Since Oshiomhole came to power, the protection of lives and property has turned convulsive with assassinations, kidnappings and robberies becoming the norm and order of the day. As confessed by the Assistant Inspector General of Police Zone 5, “An average of five cases of kidnappings and other related cases are reported everyday in Edo State today.”

Is it in Commerce and Industry? Justifying why he endorsed the close down of the well-known Edo Line Transport Company, the other day, Oshiomhole said the government could not maintain two transport companies: Edo Municipal Transport Company and Edo Line at the same time. So Edo Line had to die.

Edo Line that was founded sometime in 1967 when Oshiomhole was still a tailor apprentice in Kaduna. Okpella Cement Company, Ewu Flour Mill and the Bendel Breweries have all been consigned to the dustbin of history. Agriculture that used to be the mainstay, of the people’s economy is now a thing of the past.

Even the roads in Benin metropolis which the government had prided to be the thrust of Oshiomhole’s administration is riddled with scandals, controversies and corruption so much so that the governor had revoked the contracts.

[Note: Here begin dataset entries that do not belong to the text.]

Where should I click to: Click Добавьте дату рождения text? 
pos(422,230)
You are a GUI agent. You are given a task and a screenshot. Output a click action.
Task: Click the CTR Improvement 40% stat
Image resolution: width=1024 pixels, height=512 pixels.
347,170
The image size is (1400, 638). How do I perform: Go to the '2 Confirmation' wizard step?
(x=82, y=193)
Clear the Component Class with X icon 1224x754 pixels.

Examples are the Airport and Siluko roads while other roads in the state have been reduced to death traps. Perhaps the highest casualty in the malodorous saga is the health sector as the state hospitals have become slaughter homes and despicable mortuaries.

All over the world, democratic governments gain legitimacy to the extent that they reflect the will of the people. To demonstrate that they have support for their policies and decisions they must seek the consent of the governed through periodic elections.

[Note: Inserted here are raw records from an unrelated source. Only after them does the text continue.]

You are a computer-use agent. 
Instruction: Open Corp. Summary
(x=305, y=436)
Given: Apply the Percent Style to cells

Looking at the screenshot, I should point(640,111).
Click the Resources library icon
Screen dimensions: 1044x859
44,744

Despite the claims of victories of parties or candidates, elections are fairly weak even though they represent intermittent forms of citizens’ approbation. The electorate in a democracy should have opportunities not only to read about, watch and listen to the development of political debates as spectators, but also to participate directly in them. This is what Oshiomhole and his government lack in Edo.

Even if democratic societies fall short of this kind of democratic ideals as we have in Edo, it is fair to say that the people should have a say about the kind of government that governs them.

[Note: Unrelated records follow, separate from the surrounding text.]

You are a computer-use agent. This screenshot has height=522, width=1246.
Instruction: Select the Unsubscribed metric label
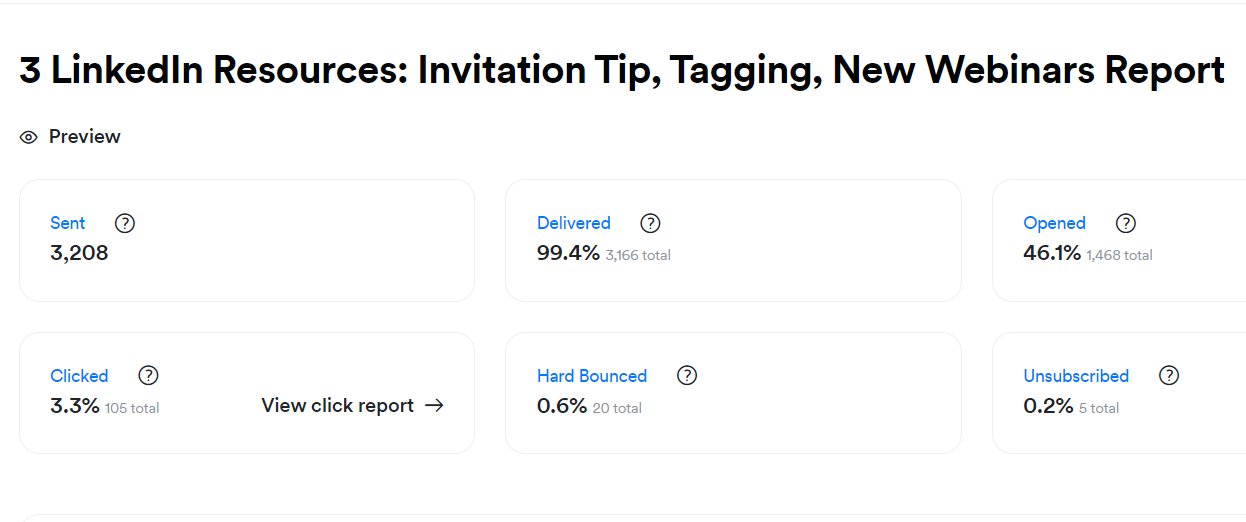coord(1076,376)
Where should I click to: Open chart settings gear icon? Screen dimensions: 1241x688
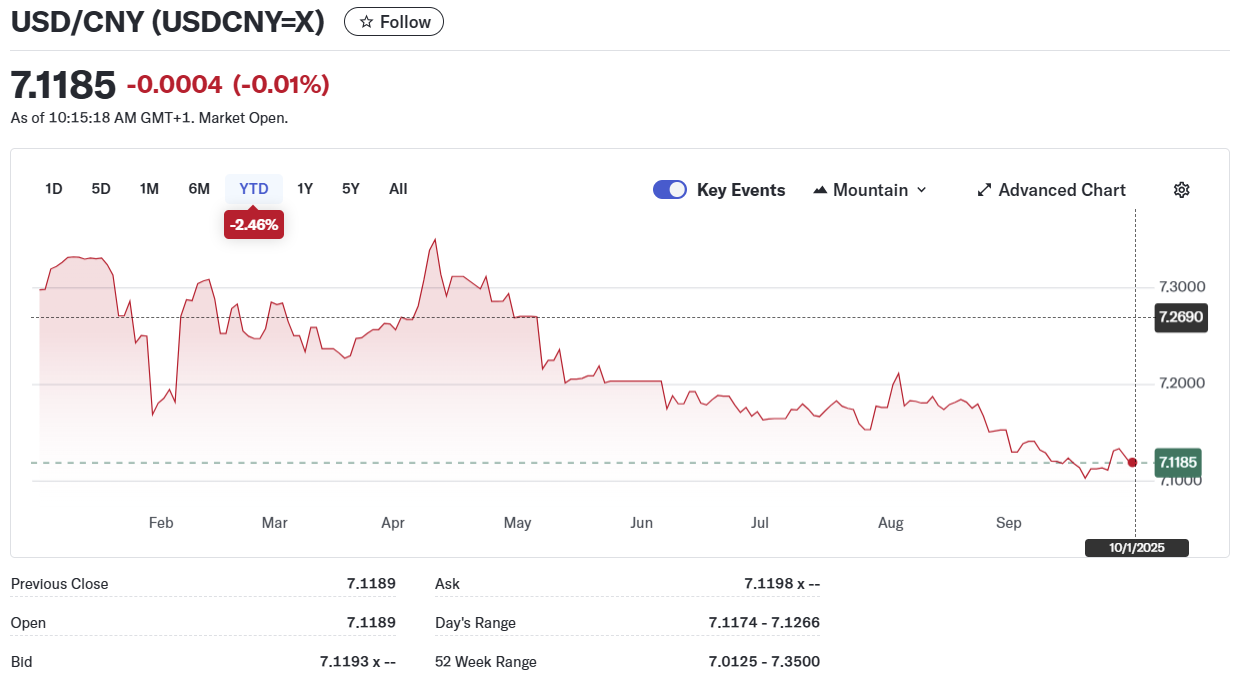click(x=1181, y=190)
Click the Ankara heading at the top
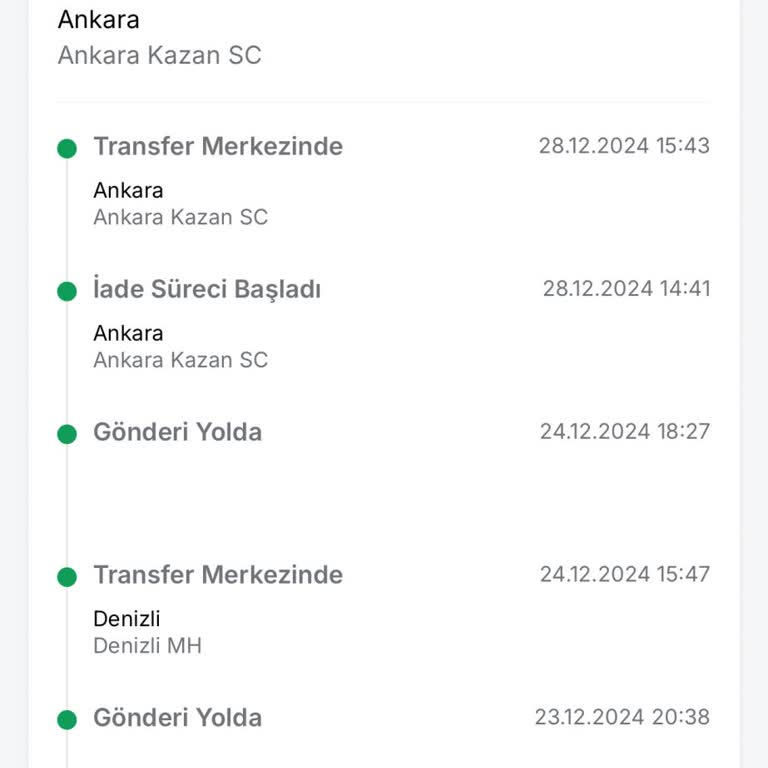Image resolution: width=768 pixels, height=768 pixels. point(99,20)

Only the other day the electorate cried out and condemned the inhuman treatment meted on one Major Lawrence Loye whom Oshiomhole, for three years, had used to traumatize, dehumanize and demolish homes of innocent electorate without compensation or prior notice. They called for compensation from government even as the government had earlier admitted that they were in possession of their compensation.

Like his reaction to over taxation, minimum wage and inflated school fees issue, Oshiomhole vowed that it was over his dead body that any compensation would be paid. This is the kind of night journey Edo people have embarked upon with Oshiomhole. Now that the crown of political leadership and governance has fallen in the state and the people are left in bewilderment, the ball is once more in the court of the PDP; it has a responsibility to pick up the gauntlet and show the light that the people might find the way.

The people need to be galvanized and re-oriented; they need reassurance of a hope already betrayed; and, above all, they need divine guidance to bring their economy out of the woods. These and many others are the challenges of the new PDP.

Indeed, the only certain prediction today is that with the rebound of the PDP in the state, coupled with the mismanagement of the judicial mandate given to Oshiomhole in 2008, he (Oshiomhole), with the collective resolve of the traumatized people of the State, especially civil servants, will cease to be governor effective November 14, 2012 as the PDP is set to return to power, this time on the strength of New Deal that will guarantee the well-being and the destiny of present generation and the generations yet unborn. This prediction, nay analysis, may be repulsive to Oshiomhole and his foot-soldiers. This is the charm of politics and the fun of being a political journalist/analyst like me.

* Okharedia Ihimekpen contributed this piece from Benin, Edo State.